A recent study, however, indicates they are. The study found two things:
- The brains of people with post-cancer fatigue just can't shut off and relax
- People with post-cancer fatigue have trouble sustaining focused thought.
Wandering Minds Spell Trouble
It's inability to do that causes at least three problems:
- a) precious resources that should be diverted to the task at hand are being diverted to monitoring unimportant things and
- b) it's hard to maintain one's focus on the task at hand; i.e. it's difficult to maintain sustained attention and
- c) it takes much more energy to do a task that it ordinarily would.
It explains the odd pattern of even seasoned meditators like Toni Bernhardt having to give up or dramatically curtail their meditation practices when they come down with ME/CFS.
That's a very fatiguing problem. We learned in the series on Donna Jackson Nakazawa's book that a "wandering mind is a fatigued mind". Even when the women were asked to relax their brains never shut down.
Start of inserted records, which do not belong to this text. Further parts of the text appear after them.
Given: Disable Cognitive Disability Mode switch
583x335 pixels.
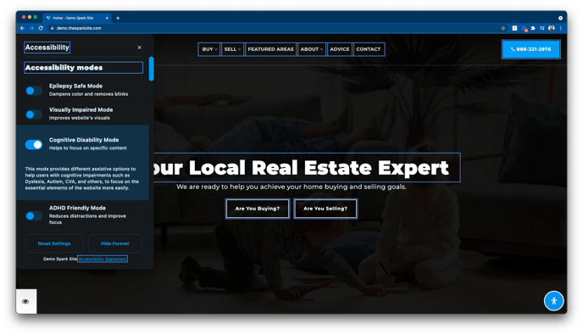Looking at the screenshot, I should coord(34,144).
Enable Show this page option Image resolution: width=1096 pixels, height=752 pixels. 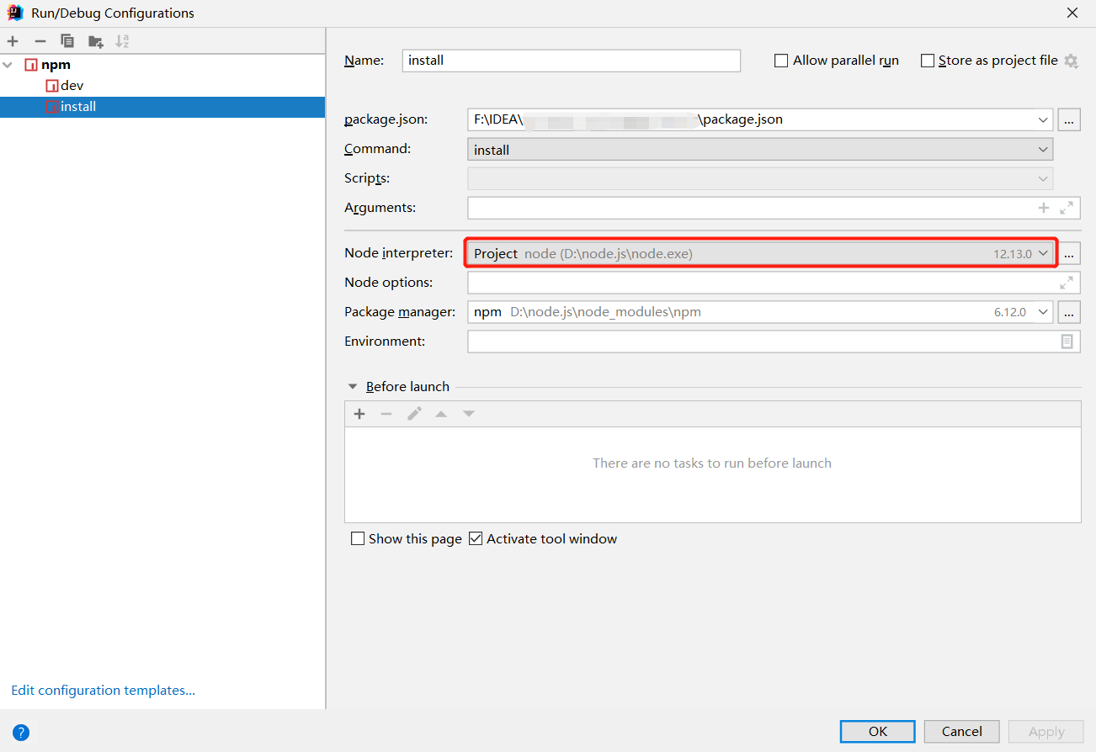click(x=358, y=538)
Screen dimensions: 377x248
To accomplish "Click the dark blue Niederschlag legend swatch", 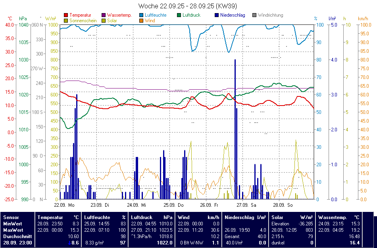I will pyautogui.click(x=217, y=15).
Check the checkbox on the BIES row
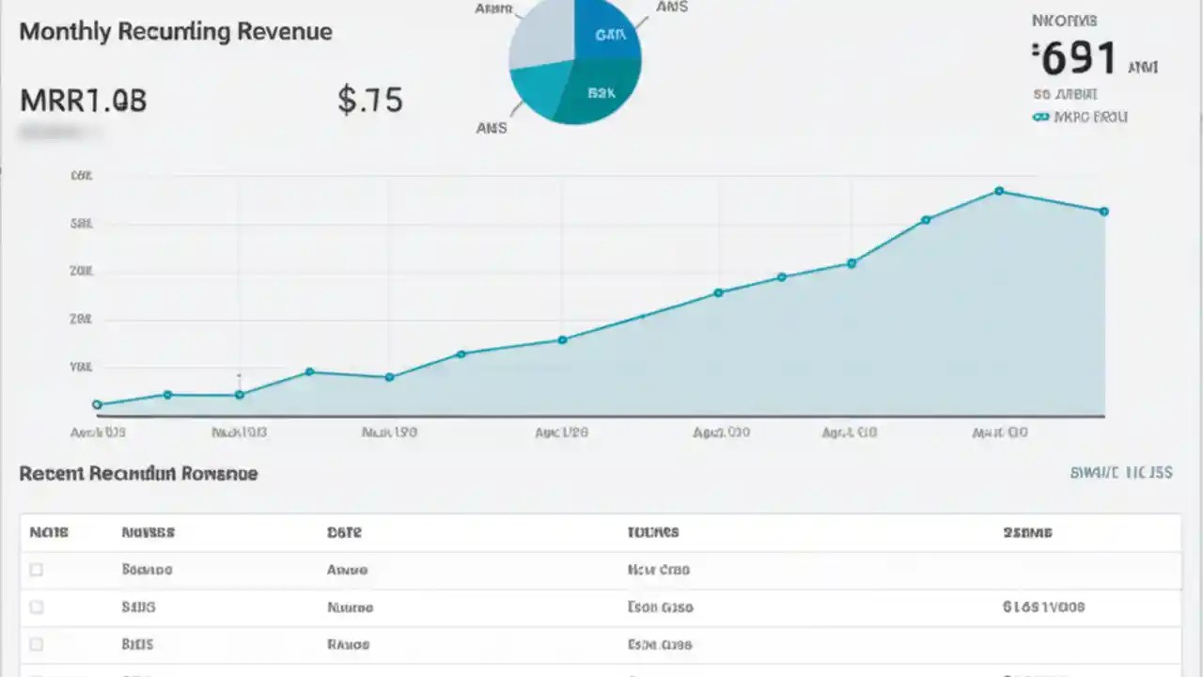The image size is (1203, 677). pyautogui.click(x=36, y=644)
It was as if the "on" switch was turned on all the time.Even when women thought they were focusing on a task, the measurements indicated that a large part of their brain was turned off and their mind was wandering.
System On!
We see the similar issues of systems being turned on all the time with with the increased heart rates in sleep in ME/CFS and in brain studies that indicate that after a task the brain doesn't shut offf as quickly as it should. All this fits, of course, with the idea that the sympathetic nervous system is chronically turned on in ME/CFS, FM and other disorders.
Why is a similar scenario - a scenario which, as in ME/CFS, normal cognitive tests do not pick up - happening in both diseases? It may be that toxic drugs or cancer or simply the stress of going through cancer trips similar circuits in ME/CFS and post-cancer patients. An fascinating study suggested that mitochondrial problems may be responsible for cancer pain. Could the same be true with chemo fog?
This study was good news for ME/CFS patients because it means another disease is looking at the same issues that are found in ME/CFS.